=== Begin Enclosure ===

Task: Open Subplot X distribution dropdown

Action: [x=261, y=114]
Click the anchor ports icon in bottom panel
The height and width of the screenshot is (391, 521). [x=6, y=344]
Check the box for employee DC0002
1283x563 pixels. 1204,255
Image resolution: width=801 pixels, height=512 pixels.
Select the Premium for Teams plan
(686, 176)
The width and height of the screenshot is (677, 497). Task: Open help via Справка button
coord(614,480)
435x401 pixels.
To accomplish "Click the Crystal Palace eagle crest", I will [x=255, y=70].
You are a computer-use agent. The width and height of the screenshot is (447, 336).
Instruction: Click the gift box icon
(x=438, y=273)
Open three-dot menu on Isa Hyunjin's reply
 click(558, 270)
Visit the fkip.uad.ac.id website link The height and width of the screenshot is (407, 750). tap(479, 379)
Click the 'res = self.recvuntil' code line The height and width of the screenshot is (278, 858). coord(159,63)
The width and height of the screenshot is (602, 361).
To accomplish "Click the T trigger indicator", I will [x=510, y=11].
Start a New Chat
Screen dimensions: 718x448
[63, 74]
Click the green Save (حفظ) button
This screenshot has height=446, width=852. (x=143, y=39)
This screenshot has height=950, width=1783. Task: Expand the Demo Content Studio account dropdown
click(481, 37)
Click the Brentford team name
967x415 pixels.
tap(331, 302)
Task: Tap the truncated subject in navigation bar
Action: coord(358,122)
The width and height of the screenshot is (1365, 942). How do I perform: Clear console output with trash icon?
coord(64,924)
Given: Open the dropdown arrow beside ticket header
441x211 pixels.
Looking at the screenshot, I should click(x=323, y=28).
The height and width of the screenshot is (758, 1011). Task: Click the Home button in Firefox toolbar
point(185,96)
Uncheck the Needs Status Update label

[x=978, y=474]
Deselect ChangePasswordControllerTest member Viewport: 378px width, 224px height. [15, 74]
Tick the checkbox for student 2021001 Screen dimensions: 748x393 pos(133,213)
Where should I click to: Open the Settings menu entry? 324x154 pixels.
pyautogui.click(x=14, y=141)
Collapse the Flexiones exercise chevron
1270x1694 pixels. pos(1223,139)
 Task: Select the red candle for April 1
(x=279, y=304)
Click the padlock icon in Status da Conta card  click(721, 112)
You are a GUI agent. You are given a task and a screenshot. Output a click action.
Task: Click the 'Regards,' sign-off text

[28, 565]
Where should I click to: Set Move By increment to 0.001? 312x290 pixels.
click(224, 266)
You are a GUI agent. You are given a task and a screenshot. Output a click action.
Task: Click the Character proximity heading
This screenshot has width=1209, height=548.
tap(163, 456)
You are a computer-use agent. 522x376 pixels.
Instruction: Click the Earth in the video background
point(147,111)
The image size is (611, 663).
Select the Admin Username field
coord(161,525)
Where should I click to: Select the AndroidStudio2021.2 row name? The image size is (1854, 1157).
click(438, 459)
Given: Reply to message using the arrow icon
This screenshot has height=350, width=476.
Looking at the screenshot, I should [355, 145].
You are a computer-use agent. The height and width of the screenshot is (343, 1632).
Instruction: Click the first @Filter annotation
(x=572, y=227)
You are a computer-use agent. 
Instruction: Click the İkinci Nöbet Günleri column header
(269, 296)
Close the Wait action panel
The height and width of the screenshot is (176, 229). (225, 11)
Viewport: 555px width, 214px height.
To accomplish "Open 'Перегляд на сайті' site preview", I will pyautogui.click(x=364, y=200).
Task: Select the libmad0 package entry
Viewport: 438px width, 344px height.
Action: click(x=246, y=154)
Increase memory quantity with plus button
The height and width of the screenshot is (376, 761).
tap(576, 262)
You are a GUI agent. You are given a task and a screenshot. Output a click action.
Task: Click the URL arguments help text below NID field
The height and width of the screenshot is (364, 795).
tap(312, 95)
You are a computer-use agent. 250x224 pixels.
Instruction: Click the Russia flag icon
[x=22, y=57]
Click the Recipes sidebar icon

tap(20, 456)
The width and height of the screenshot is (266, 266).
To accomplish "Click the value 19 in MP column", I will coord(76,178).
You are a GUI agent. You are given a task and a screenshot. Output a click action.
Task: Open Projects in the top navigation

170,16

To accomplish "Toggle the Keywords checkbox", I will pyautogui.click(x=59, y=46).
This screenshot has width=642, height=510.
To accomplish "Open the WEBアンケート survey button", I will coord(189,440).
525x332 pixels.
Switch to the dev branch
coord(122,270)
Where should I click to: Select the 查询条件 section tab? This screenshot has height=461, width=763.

=== End Enclosure ===

Problem to work on >> In full and without deviation, reproduce the entries above.

Result >>
Task: Open Subplot X distribution dropdown

Action: [x=261, y=114]
Click the anchor ports icon in bottom panel
The height and width of the screenshot is (391, 521). [x=6, y=344]
Check the box for employee DC0002
1283x563 pixels. 1204,255
Image resolution: width=801 pixels, height=512 pixels.
Select the Premium for Teams plan
(686, 176)
The width and height of the screenshot is (677, 497). Task: Open help via Справка button
coord(614,480)
435x401 pixels.
To accomplish "Click the Crystal Palace eagle crest", I will [x=255, y=70].
You are a computer-use agent. The width and height of the screenshot is (447, 336).
Instruction: Click the gift box icon
(x=438, y=273)
Open three-dot menu on Isa Hyunjin's reply
 click(558, 270)
Visit the fkip.uad.ac.id website link The height and width of the screenshot is (407, 750). tap(479, 379)
Click the 'res = self.recvuntil' code line The height and width of the screenshot is (278, 858). coord(159,63)
The width and height of the screenshot is (602, 361).
To accomplish "Click the T trigger indicator", I will [x=510, y=11].
Start a New Chat
Screen dimensions: 718x448
[63, 74]
Click the green Save (حفظ) button
This screenshot has height=446, width=852. (x=143, y=39)
This screenshot has height=950, width=1783. Task: Expand the Demo Content Studio account dropdown
click(481, 37)
Click the Brentford team name
967x415 pixels.
tap(331, 302)
Task: Tap the truncated subject in navigation bar
Action: coord(358,122)
The width and height of the screenshot is (1365, 942). How do I perform: Clear console output with trash icon?
coord(64,924)
Given: Open the dropdown arrow beside ticket header
441x211 pixels.
Looking at the screenshot, I should click(x=323, y=28).
The height and width of the screenshot is (758, 1011). Task: Click the Home button in Firefox toolbar
point(185,96)
Uncheck the Needs Status Update label

[x=978, y=474]
Deselect ChangePasswordControllerTest member Viewport: 378px width, 224px height. [15, 74]
Tick the checkbox for student 2021001 Screen dimensions: 748x393 pos(133,213)
Where should I click to: Open the Settings menu entry? 324x154 pixels.
pyautogui.click(x=14, y=141)
Collapse the Flexiones exercise chevron
1270x1694 pixels. pos(1223,139)
 Task: Select the red candle for April 1
(x=279, y=304)
Click the padlock icon in Status da Conta card  click(721, 112)
You are a GUI agent. You are given a task and a screenshot. Output a click action.
Task: Click the 'Regards,' sign-off text

[28, 565]
Where should I click to: Set Move By increment to 0.001? 312x290 pixels.
click(224, 266)
You are a GUI agent. You are given a task and a screenshot. Output a click action.
Task: Click the Character proximity heading
This screenshot has width=1209, height=548.
tap(163, 456)
You are a computer-use agent. 522x376 pixels.
Instruction: Click the Earth in the video background
point(147,111)
The image size is (611, 663).
Select the Admin Username field
coord(161,525)
Where should I click to: Select the AndroidStudio2021.2 row name? The image size is (1854, 1157).
click(438, 459)
Given: Reply to message using the arrow icon
This screenshot has height=350, width=476.
Looking at the screenshot, I should [355, 145].
You are a computer-use agent. The height and width of the screenshot is (343, 1632).
Instruction: Click the first @Filter annotation
(x=572, y=227)
You are a computer-use agent. 
Instruction: Click the İkinci Nöbet Günleri column header
(269, 296)
Close the Wait action panel
The height and width of the screenshot is (176, 229). (225, 11)
Viewport: 555px width, 214px height.
To accomplish "Open 'Перегляд на сайті' site preview", I will pyautogui.click(x=364, y=200).
Task: Select the libmad0 package entry
Viewport: 438px width, 344px height.
Action: click(x=246, y=154)
Increase memory quantity with plus button
The height and width of the screenshot is (376, 761).
tap(576, 262)
You are a GUI agent. You are given a task and a screenshot. Output a click action.
Task: Click the URL arguments help text below NID field
The height and width of the screenshot is (364, 795).
tap(312, 95)
You are a computer-use agent. 250x224 pixels.
Instruction: Click the Russia flag icon
[x=22, y=57]
Click the Recipes sidebar icon

tap(20, 456)
The width and height of the screenshot is (266, 266).
To accomplish "Click the value 19 in MP column", I will coord(76,178).
You are a GUI agent. You are given a task and a screenshot. Output a click action.
Task: Open Projects in the top navigation

170,16

To accomplish "Toggle the Keywords checkbox", I will pyautogui.click(x=59, y=46).
This screenshot has width=642, height=510.
To accomplish "Open the WEBアンケート survey button", I will coord(189,440).
525x332 pixels.
Switch to the dev branch
coord(122,270)
Where should I click to: Select the 查询条件 section tab? This screenshot has height=461, width=763.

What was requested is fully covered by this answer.